SURABAYA, analisapublik.id — Langit Jawa Timur, termasuk ujung timur Pulau Madura, Sumenep, diprediksi tidak akan bersahabat dalam enam bulan ke depan. Badan Meteorologi, Klimatologi, dan Geofisika (BMKG) merilis proyeksi curah hujan deterministik yang menunjukkan wilayah ini masuk dalam zona kategori menengah hingga tinggi untuk periode Desember 2025 hingga Mei 2026.
Intensitas hujan diproyeksikan bakal konsisten di angka 100–300 milimeter (menengah) hingga menembus 500 milimeter per bulan (tinggi).
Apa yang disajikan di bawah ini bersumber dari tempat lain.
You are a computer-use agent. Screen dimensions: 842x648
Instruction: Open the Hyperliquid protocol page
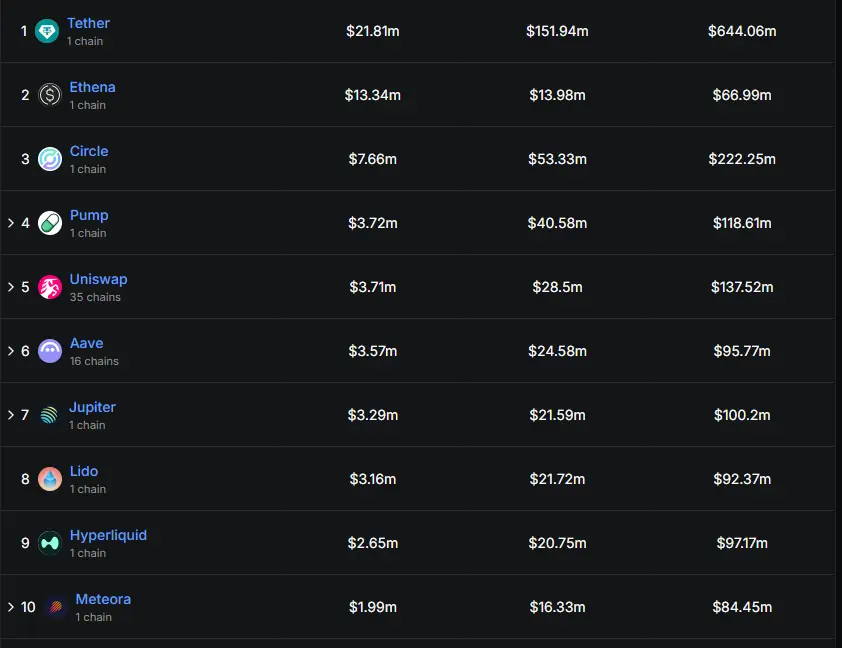click(x=108, y=535)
Angka-angka ini bukan sekadar statistik; mereka adalah alarm bagi potensi bencana hidrometeorologi seperti banjir lokal, angin kencang, hingga ancaman penyakit musiman.
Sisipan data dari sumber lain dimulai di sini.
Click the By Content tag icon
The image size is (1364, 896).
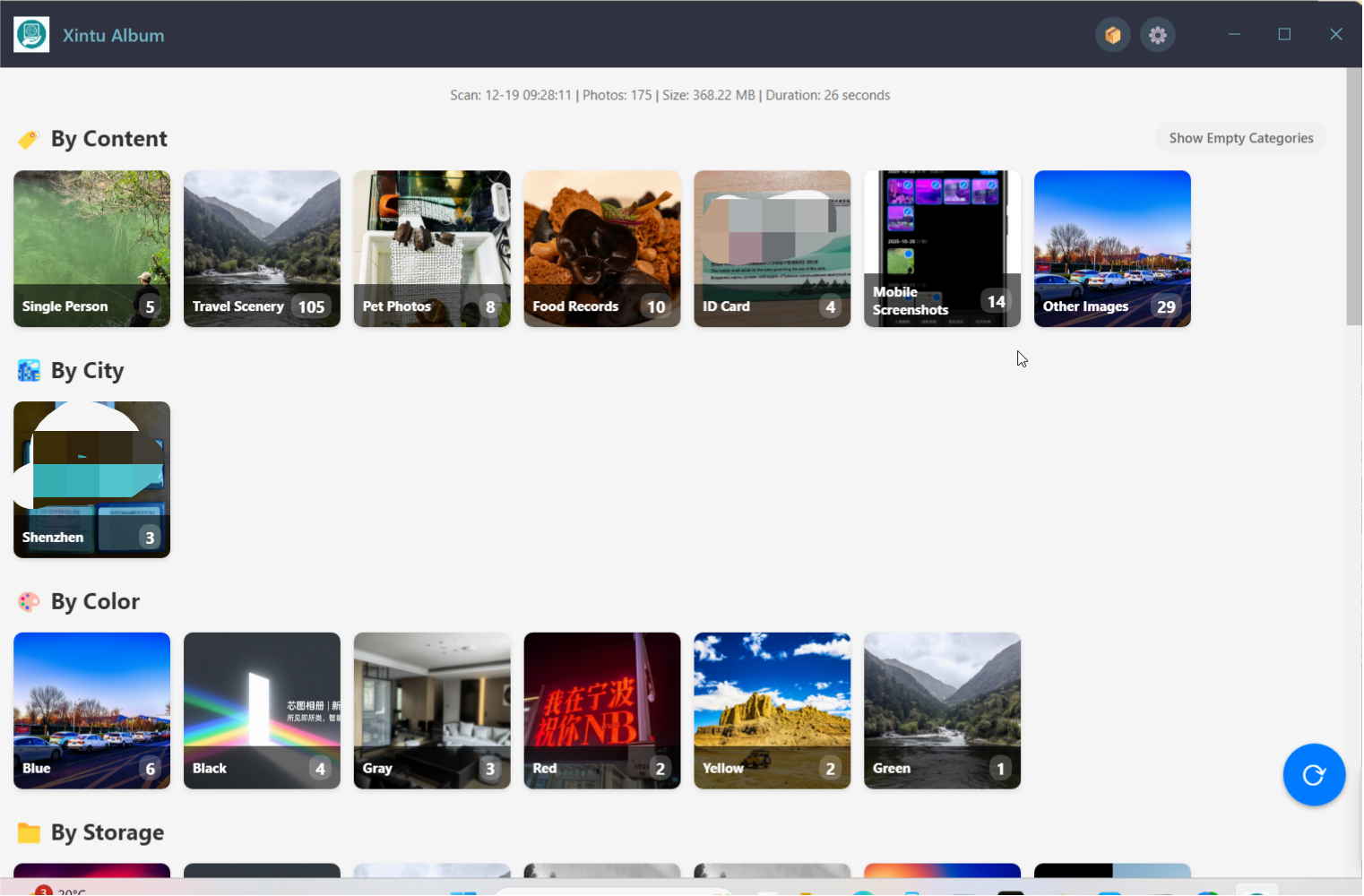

Strategi “Siaran Keliling” di Tengah Kota
Merespons “ancaman dari langit” tersebut, Pemerintah Kabupaten Sumenep tak ingin kecolongan. Melalui Dinas Komunikasi dan Informatika (Diskominfo), pemerintah setempat memilih cara konvensional namun efektif: Siaran Keliling (Siling).
Pada Rabu (24/12/2025), tim Siling menyisir jantung kota Sumenep hingga merambah ke Kecamatan Batuan dan Lenteng. Melalui pengeras suara yang memecah kebisingan jalanan, petugas berkali-kali mengingatkan warga akan pentingnya menjaga drainase.
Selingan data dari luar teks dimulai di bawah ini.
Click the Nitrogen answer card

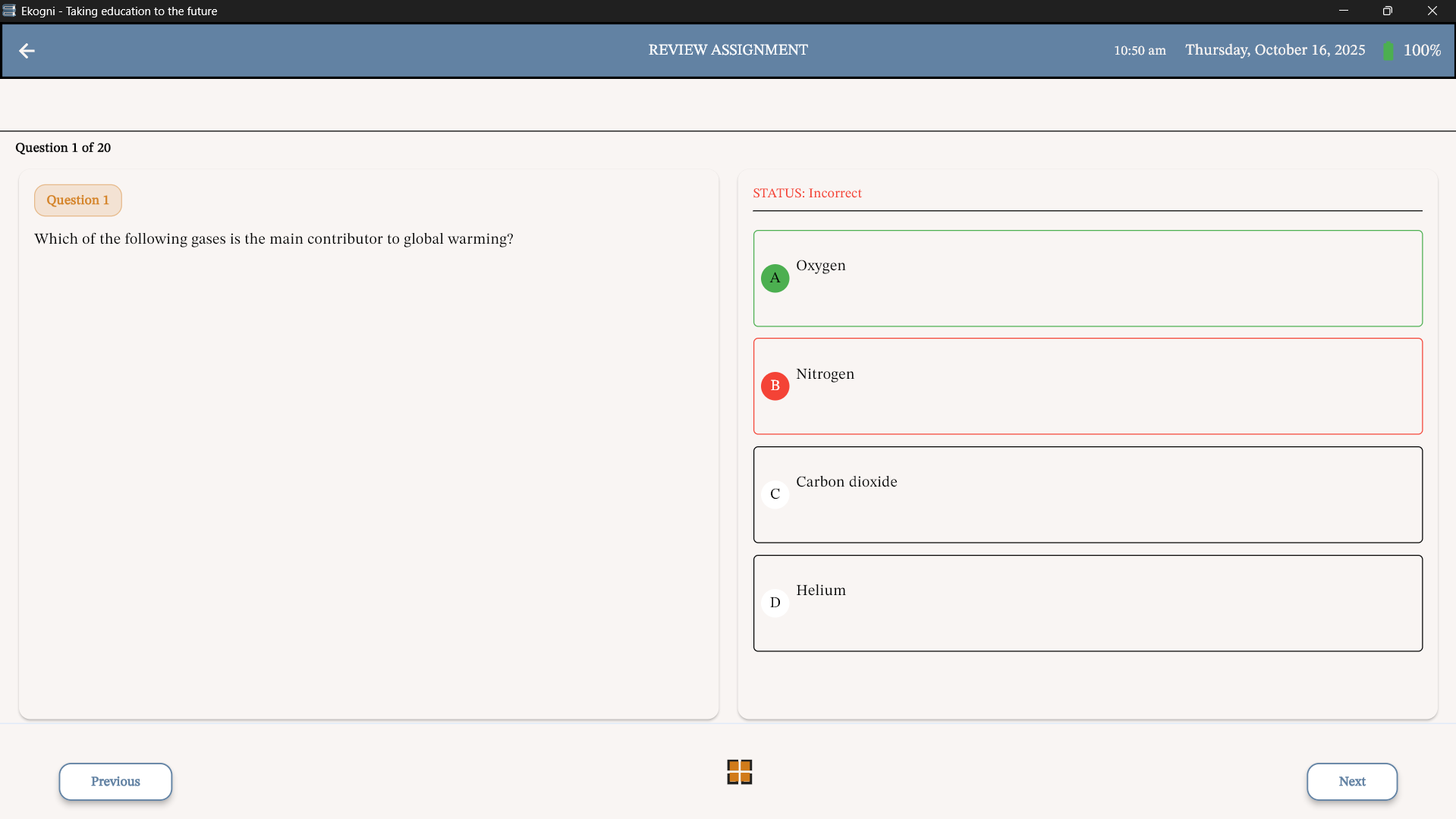pos(1087,386)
“Mohon tidak membuang sampah sembarangan ke selokan dan jalan raya karena bisa menyebabkan saluran air tersumbat,” seru Iksan Roni, salah satu petugas tim Siling di atas kendaraan operasional.
Ia juga menekankan bahwa hujan lebat yang disertai angin kencang seringkali datang tanpa peringatan, yang berisiko merusak pemukiman warga.
Waspada Dampak Turunan: Dari Banjir ke Demam Berdarah
Bagi Pemkab Sumenep, masalah bukan hanya soal genangan air di jalanan. Dampak kesehatan pasca-hujan menjadi perhatian utama. Genangan air yang dibiarkan akibat saluran tersumbat dikhawatirkan menjadi sarang nyamuk Aedes aegypti.
“Mari kita jaga kesehatan diri dan lingkungan. Jangan sampai muncul genangan air yang dapat menjadi pemicu penyakit demam berdarah,” tambah Iksan.
Kepala Diskominfo Kabupaten Sumenep, Indra Wahyudi, menegaskan bahwa aksi turun ke jalan ini merupakan implementasi dari kebijakan daerah yang lebih besar. Langkah ini adalah tindak lanjut dari Surat Edaran Nomor 45 Tahun 2025 terkait kesiapsiagaan menghadapi musim hujan.
“Imbauan ini bertujuan meningkatkan kesadaran masyarakat terhadap pentingnya kepedulian lingkungan. Partisipasi aktif warga adalah kunci untuk meminimalkan risiko bencana,” tegas Indra.
Di tengah ketidakpastian cuaca global, koordinasi antara prediksi sains dari BMKG dan aksi preventif di lapangan seperti yang dilakukan di Sumenep menjadi krusial. Harapannya satu: memastikan warga tetap aman dan sehat di bawah guyuran hujan yang diprediksi akan panjang ini. (Res)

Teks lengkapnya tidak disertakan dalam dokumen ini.